Parol Evidence. A 1965 bargaining agreement between employees and Wheelabrator Corp clearly stated that the company would pay the cost of health insurance for employees who had retired prior to 1959. Later bargaining agreements, the last of which

expired in 1988 when the plant at which the employees worked was closed, also indicated that once employees reach the age of sixty-five, Wheelabrator would pay for their health insurance and that when they die, their spouses would continue to receive supplemental health benefits at the company's cost. Wheelabrator withdrew the health benefits of retired employees in 1988, when it closed its plant and the last agreement expired. Kenneth Bidlack and other retired employees sued the company to have their health benefits reinstated. The employees asserted that the agreements meant that they would be granted benefits for life.

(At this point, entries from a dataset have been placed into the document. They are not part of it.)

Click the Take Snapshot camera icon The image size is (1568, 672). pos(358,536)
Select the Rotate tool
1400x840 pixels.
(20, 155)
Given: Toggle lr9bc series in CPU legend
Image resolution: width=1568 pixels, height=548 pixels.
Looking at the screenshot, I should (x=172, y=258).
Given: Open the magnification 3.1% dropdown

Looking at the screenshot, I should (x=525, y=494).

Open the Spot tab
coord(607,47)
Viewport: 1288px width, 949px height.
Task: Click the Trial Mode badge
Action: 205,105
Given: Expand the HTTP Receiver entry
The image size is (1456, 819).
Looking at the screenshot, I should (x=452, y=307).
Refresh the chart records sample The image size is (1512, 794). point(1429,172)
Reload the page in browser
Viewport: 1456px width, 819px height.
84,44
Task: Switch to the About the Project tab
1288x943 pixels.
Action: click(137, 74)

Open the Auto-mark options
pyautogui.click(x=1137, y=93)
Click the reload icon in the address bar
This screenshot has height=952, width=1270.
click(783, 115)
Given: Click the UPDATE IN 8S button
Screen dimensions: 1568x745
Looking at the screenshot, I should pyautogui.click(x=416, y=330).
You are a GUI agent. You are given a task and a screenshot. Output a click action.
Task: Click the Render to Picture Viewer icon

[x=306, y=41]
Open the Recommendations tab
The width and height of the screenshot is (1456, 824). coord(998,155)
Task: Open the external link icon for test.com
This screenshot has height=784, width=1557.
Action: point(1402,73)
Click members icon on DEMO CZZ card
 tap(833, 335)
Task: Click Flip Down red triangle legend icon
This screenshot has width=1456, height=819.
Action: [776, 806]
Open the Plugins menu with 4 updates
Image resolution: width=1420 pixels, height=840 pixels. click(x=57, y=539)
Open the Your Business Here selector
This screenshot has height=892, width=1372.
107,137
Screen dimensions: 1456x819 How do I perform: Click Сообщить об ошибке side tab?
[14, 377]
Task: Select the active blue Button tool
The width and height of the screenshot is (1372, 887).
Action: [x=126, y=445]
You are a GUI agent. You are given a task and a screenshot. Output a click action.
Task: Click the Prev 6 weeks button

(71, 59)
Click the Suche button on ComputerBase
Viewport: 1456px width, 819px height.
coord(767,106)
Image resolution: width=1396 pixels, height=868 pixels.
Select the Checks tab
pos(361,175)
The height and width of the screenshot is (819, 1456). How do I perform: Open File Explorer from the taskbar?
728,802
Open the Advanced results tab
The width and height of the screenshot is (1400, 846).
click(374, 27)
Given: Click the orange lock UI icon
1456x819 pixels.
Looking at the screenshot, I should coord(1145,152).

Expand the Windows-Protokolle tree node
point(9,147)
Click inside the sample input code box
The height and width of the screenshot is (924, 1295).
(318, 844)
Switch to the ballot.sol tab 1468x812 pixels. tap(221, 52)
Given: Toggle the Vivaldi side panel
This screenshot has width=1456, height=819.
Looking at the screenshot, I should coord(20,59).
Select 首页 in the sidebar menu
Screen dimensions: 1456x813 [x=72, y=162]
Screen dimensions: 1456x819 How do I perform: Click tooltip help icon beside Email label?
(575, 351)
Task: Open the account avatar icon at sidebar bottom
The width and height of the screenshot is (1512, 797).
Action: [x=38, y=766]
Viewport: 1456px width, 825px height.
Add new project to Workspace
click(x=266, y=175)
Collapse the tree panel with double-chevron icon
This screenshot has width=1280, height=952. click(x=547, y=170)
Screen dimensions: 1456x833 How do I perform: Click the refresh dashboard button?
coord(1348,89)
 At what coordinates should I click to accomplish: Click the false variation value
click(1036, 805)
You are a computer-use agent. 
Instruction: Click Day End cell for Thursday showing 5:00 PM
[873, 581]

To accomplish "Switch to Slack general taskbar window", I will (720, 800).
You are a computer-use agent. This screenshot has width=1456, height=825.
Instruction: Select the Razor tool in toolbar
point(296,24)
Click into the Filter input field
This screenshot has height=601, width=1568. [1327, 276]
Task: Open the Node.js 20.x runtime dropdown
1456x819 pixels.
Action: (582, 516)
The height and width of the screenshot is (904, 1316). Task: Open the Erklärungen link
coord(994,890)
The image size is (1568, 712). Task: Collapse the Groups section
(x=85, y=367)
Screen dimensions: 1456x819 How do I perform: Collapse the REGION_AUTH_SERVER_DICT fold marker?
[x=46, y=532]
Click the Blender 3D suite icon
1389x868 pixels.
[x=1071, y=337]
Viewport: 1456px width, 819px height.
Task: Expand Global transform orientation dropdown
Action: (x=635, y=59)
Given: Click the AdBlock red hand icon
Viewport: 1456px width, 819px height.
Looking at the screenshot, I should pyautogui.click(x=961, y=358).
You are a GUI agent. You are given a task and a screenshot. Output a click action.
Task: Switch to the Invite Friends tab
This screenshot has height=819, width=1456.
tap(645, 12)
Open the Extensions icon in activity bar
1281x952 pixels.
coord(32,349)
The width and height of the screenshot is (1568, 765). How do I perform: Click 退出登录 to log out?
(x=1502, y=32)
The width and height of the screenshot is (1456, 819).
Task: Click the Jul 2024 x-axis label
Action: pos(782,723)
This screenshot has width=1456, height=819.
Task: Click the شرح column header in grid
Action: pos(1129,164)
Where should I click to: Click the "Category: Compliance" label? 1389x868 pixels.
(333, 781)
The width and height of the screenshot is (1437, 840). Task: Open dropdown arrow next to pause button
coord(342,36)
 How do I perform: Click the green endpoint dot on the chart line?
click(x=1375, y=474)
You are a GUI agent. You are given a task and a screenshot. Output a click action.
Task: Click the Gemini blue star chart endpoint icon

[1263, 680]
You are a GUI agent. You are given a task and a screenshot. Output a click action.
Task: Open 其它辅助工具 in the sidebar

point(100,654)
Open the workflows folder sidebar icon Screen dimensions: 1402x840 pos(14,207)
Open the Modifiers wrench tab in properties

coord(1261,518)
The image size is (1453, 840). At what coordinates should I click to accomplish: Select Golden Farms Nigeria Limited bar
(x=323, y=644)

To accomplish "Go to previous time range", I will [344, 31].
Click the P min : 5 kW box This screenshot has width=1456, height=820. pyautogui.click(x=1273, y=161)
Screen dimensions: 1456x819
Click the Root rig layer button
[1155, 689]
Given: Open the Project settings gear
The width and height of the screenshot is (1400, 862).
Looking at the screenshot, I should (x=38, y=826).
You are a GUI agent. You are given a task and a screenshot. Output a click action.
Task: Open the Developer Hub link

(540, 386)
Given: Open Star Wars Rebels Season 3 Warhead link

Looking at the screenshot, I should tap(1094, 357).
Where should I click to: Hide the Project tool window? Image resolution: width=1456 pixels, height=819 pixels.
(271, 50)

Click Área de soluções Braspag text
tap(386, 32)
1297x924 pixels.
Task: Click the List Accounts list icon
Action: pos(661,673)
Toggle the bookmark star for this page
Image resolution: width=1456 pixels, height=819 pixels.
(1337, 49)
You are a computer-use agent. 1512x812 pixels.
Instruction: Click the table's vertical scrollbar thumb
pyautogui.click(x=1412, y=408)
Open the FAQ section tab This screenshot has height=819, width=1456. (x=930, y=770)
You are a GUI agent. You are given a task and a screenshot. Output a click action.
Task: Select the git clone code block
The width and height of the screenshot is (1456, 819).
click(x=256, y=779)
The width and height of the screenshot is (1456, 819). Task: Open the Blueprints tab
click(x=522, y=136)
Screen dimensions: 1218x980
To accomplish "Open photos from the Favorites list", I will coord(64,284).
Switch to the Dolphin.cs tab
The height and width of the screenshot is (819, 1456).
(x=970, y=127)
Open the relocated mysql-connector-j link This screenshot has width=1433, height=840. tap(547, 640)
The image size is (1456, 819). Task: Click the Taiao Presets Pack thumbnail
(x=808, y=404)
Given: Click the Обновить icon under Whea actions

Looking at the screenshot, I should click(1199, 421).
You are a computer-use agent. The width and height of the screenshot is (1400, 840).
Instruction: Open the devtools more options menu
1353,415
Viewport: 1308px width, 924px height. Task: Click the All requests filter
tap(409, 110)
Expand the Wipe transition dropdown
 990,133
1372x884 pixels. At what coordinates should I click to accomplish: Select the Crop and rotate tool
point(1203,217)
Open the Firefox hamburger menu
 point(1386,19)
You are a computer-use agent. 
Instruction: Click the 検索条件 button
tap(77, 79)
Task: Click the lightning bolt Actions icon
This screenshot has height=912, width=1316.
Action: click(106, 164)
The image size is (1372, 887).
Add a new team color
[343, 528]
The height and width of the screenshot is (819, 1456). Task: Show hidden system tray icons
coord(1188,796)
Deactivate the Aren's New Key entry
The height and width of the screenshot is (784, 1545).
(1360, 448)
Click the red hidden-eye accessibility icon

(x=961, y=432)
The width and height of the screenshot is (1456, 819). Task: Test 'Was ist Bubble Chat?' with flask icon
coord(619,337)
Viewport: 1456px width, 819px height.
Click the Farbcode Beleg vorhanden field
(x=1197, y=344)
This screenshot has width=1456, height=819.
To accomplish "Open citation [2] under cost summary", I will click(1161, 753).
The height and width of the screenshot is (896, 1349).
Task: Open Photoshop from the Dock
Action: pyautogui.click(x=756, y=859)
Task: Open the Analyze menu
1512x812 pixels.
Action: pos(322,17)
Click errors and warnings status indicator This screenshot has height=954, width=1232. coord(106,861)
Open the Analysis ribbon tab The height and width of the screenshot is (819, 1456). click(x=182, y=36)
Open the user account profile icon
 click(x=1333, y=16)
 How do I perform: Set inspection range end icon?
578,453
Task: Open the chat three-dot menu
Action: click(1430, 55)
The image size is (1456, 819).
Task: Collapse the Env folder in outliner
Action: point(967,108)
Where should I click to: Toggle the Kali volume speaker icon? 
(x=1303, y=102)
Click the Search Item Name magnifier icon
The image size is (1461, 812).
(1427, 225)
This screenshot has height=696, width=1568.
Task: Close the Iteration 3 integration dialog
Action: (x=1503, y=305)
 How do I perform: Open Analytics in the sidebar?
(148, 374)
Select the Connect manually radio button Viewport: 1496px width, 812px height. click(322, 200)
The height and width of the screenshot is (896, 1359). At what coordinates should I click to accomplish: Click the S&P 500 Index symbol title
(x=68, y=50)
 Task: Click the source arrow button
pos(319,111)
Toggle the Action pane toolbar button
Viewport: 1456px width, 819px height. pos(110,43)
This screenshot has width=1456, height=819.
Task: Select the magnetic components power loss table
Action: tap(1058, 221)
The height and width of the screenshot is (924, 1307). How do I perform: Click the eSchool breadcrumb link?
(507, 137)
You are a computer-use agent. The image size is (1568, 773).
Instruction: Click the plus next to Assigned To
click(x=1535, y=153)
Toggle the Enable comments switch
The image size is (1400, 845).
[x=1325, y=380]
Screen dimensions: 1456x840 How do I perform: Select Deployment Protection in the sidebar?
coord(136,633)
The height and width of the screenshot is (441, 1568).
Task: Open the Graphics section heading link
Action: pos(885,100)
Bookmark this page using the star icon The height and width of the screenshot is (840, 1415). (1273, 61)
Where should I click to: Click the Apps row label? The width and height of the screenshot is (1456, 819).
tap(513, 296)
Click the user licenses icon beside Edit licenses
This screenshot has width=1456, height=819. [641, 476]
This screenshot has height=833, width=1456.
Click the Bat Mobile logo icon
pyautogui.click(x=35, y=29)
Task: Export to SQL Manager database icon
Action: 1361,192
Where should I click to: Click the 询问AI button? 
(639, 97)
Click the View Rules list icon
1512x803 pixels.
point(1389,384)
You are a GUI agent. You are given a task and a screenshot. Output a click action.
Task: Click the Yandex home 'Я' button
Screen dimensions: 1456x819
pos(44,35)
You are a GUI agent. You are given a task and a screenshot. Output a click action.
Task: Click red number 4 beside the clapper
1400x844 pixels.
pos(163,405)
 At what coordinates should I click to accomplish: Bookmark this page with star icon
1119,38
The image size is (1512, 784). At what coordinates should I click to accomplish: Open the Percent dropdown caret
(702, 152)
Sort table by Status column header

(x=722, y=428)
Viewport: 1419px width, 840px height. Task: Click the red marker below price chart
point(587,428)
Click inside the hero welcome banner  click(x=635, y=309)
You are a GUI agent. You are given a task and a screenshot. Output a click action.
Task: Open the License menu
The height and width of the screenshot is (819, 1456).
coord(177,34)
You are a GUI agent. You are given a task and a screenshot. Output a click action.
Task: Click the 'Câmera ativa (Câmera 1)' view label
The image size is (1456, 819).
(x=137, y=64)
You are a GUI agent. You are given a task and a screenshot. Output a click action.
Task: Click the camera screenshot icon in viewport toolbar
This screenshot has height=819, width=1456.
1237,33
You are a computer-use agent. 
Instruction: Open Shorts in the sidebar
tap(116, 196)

Wheelabrator contended that the agreements granted benefits only for years—during the duration of the agreements. The court was left to decide whether extrinsic evidence (including letters from the company to retirees indicating that the company would pay the cost of the health insurance throughout the retirees' lives) was admissible to clarify terms of the contract. Should the court allow the employees to introduce extrinsic evidence to justify their claim? Discuss fully.


Parol evidence
The court allowed the admission of extrinsic evidence. The court pointed out that extrinsic evidence is admissible to show that a written contract that looks clear is actually ambiguous, if there is "either contractual language on which to hang the label of ambiguous or some yawning void * * * that cries out for an implied term. Extrinsic evidence should not be used to add terms to a contract that is plausibly complete without them." The court explained that "[i]f therefore the collective bargaining agreements in this case were completely silent on the duration of health benefits for retired employees, then since * * * nothing in the structure of the agreements required that the duration be perpetual, we would not allow extrinsic evidence to show that those employees have a perpetual entitlement. But the agreements are not silent on the issue; they are merely vague."